* [Task prompt] Reproduce every one of the entries below verbatim, keeping each line as it stands.

* [Source data]

START

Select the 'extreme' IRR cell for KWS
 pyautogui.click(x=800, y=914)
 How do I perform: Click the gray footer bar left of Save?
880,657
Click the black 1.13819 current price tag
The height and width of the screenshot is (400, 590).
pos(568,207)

END

* [Finished exercise]
Select the 'extreme' IRR cell for KWS
 pyautogui.click(x=800, y=914)
 How do I perform: Click the gray footer bar left of Save?
880,657
Click the black 1.13819 current price tag
The height and width of the screenshot is (400, 590).
pos(568,207)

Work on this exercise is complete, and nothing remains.